Tuesday, March 8, 2011

The Best the Right Can Do

Looking at Memeorandum today, it looks like Conservatives got everything they wanted. Most of the day's blog discussion seems to be about the serial felon James O'Keefe's (probably doctored) attack of already-outgoing NPR executive Ron Schiller. The focus is on a traditional Right Wing enemy (non-corporate media), not the unbelievably unpopular Republican agenda in Wisconsin, Tennessee, and Ohio of stripping workers of their bargaining rights. Nor is the discussion focused the possible economic plunge that the proposed Republican cuts to jobs would cause.

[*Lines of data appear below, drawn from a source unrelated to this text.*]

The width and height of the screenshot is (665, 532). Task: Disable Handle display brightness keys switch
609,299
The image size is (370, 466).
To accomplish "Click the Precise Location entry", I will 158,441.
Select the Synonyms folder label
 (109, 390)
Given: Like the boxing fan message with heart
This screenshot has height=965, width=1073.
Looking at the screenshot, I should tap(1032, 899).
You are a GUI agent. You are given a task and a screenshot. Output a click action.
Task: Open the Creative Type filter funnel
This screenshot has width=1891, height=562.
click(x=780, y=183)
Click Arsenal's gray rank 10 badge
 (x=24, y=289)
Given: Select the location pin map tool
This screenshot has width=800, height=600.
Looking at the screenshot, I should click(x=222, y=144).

It seems clear looking at the broader media picture that the rest of the media are not biting on this story. CBS News and ABC News has the story on the front pages of their websites, but buried with other links. On MSNBC, the link doesn't even show up in the splash window; you have to scroll down to find it. The story won't be out front on the broadcasts. NYTimes is dutifully covering the story, as are other traditional media outlet blogs. The Washington Times presents a very odd anti-NPR angle on the whole affair.

My editorial judgment is that the story simply has no pull with a normal viewer/reader/voter. If anything, it puts "Tea Party" and "racist" back in the same headlines, possibly with supporting pictures of racist tea party members hoisting racist tea signs at racist tea party rallies organized by racist tea party leaders. The Washington Times piece manages goes further into the disaster arena: it estranges any reader who doesn't automatically jump to the defense of climate change deniers, while estranging birthers and people who believe the world is flat (hint: these groups might overlap).

There's a lesson in here somewhere about how to give right-wing blogagandists enough rope. The amount of resources that the Right devoted to this extraordinarily inside-baseball manufactured controversy is astounding. But there is a strength on display here. The circling of the wagons around the single issue is usually considered a strength in political discourse. There is, however, a difference between the normal 'message discipline' context and the 'totally crazy and who cares anyway' territory in which we find the GOP blogagandists today. I just wish I could pinpoint exactly what the difference is.